Recorded data
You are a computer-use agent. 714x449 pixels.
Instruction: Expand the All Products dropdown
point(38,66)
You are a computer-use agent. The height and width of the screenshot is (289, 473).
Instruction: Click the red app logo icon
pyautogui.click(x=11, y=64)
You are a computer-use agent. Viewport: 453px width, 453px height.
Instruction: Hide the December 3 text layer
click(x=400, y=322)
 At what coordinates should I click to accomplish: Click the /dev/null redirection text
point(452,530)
* * *
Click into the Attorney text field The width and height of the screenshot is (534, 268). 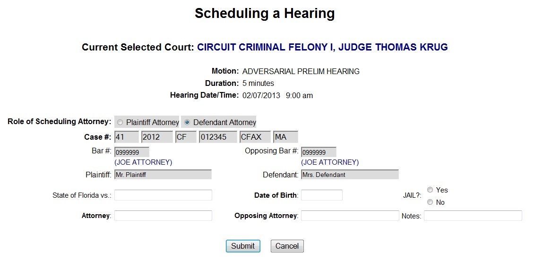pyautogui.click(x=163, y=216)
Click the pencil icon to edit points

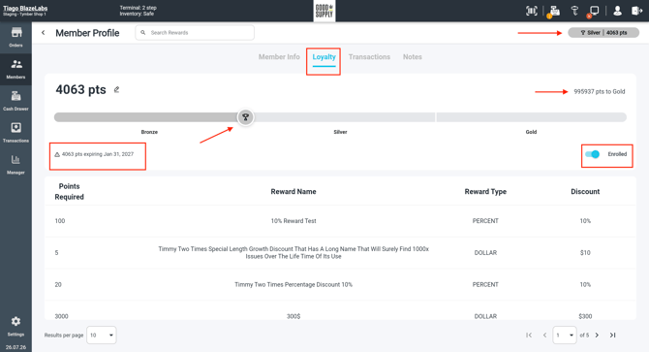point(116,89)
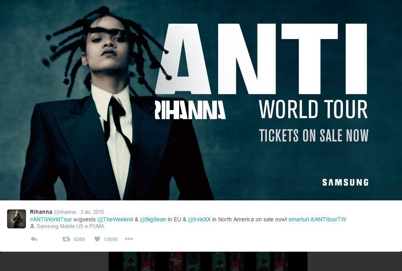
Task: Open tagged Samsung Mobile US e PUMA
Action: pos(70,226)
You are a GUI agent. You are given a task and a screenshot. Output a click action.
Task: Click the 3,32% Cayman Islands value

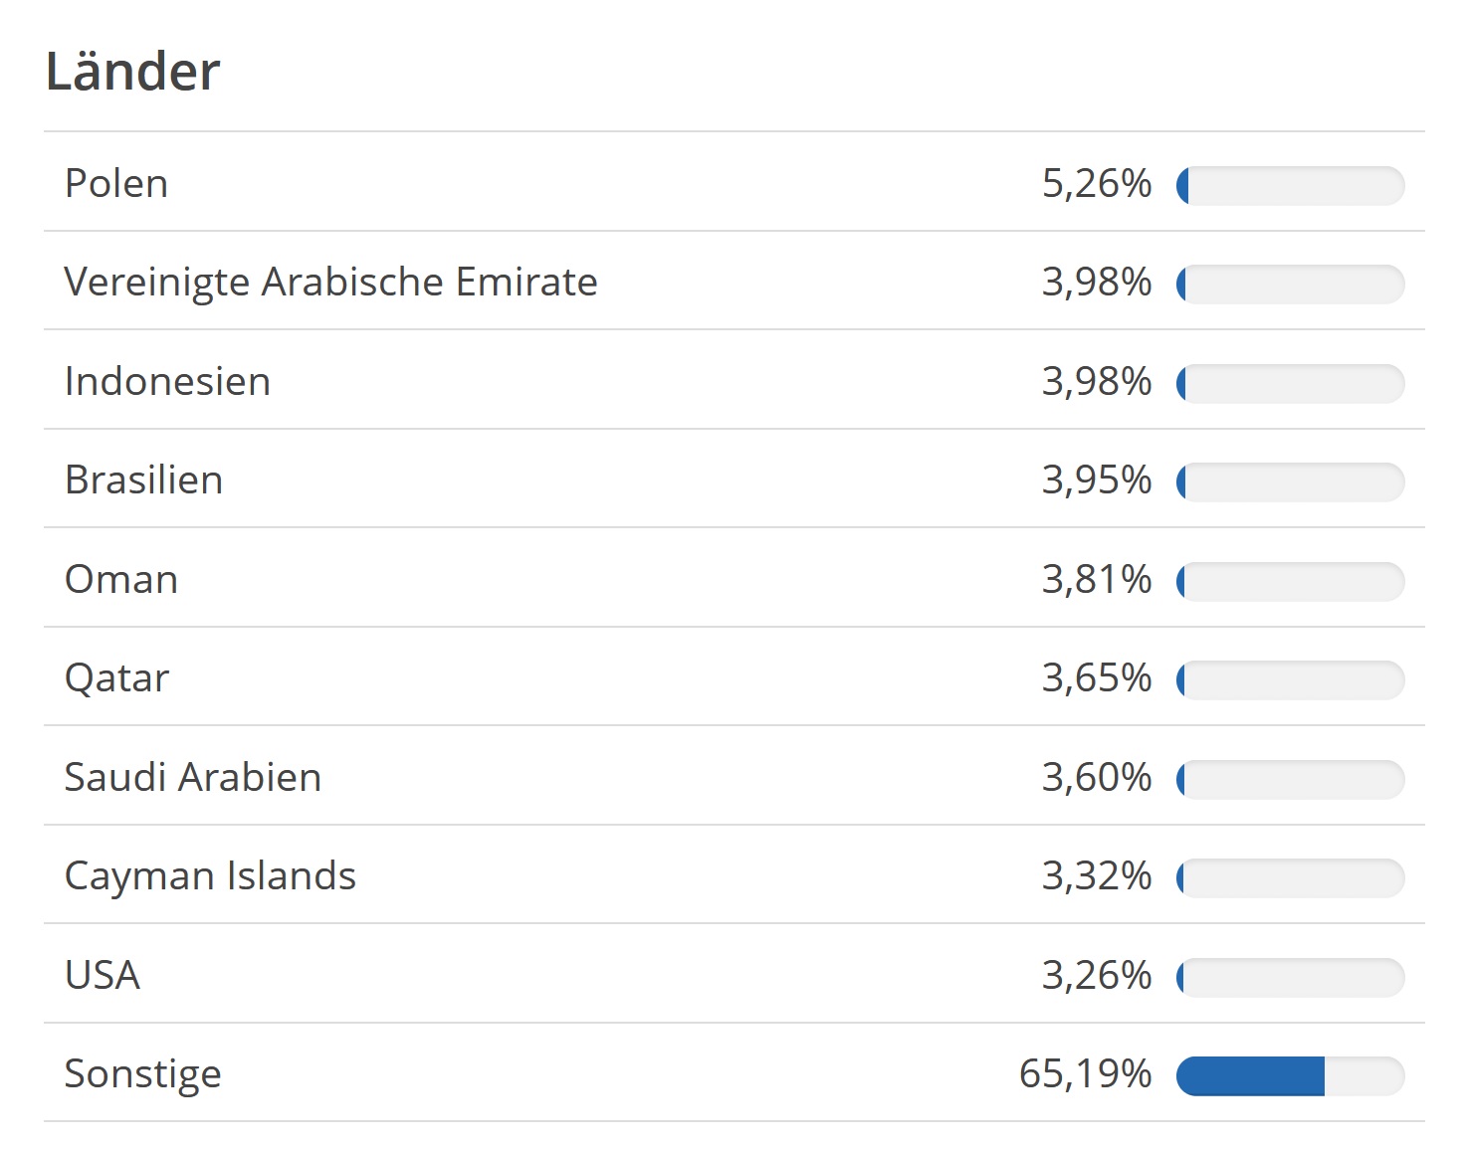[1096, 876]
* * *
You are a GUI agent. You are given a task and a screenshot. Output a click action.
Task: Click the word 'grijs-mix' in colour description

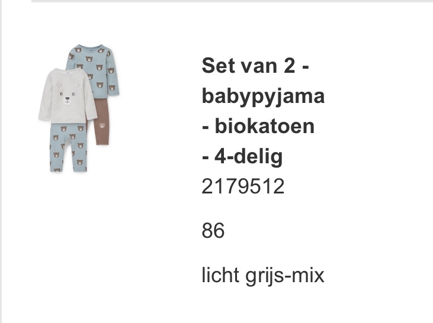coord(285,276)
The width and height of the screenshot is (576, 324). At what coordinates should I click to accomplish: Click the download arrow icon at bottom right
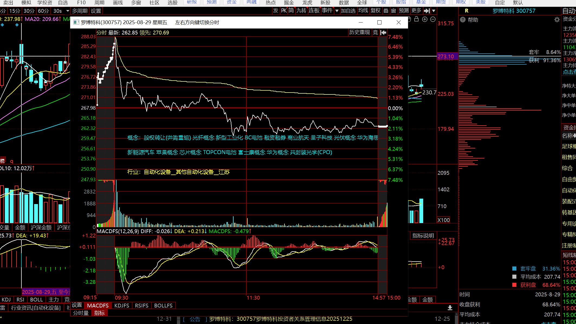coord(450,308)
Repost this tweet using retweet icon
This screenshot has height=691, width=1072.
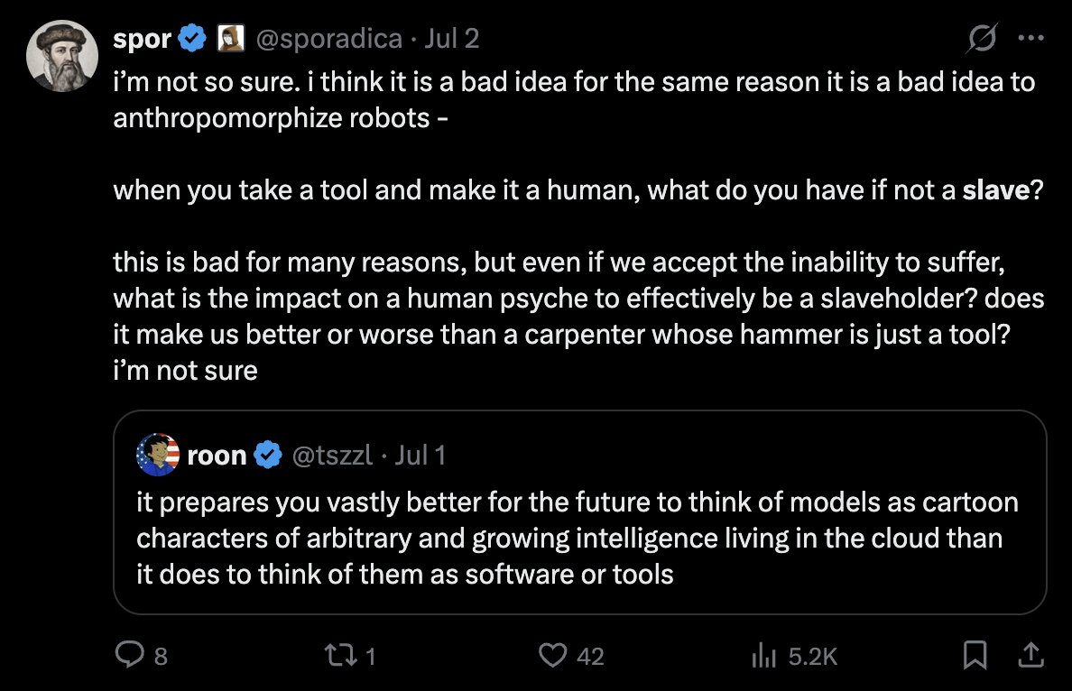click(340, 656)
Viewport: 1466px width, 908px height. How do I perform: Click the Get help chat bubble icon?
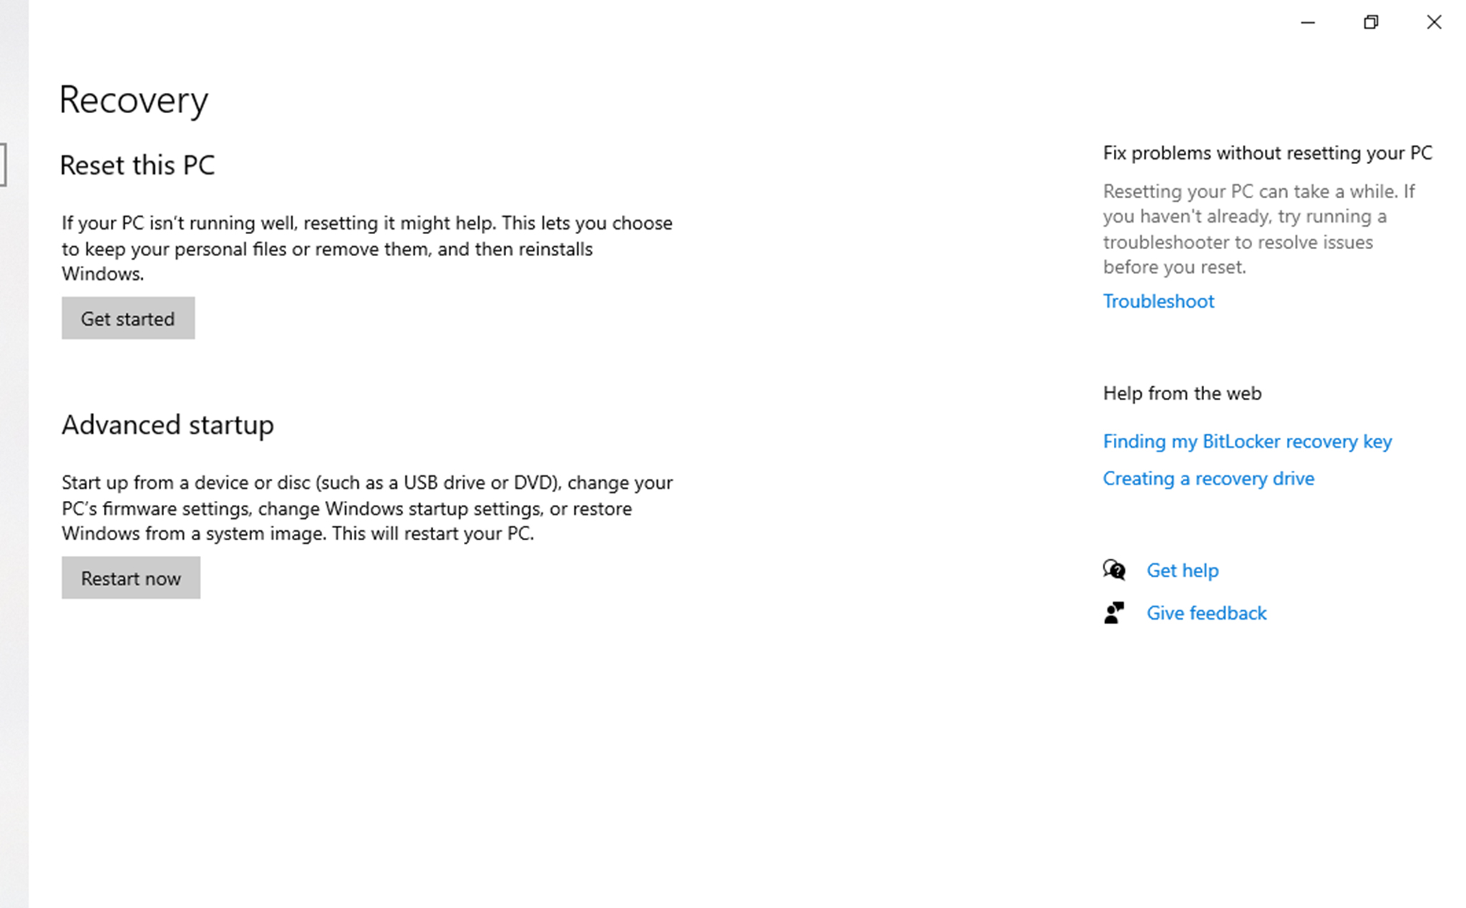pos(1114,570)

What you are asked to do: Render the stretch of the entries from the line containing "Viewport: 1466px width, 908px" through the line containing "pos(1114,570)" as a JSON list of strings, one string per line, with blank lines and pictures left out.

Solved exercise:
[
  "Viewport: 1466px width, 908px height. How do I perform: Click the Get help chat bubble icon?",
  "pos(1114,570)"
]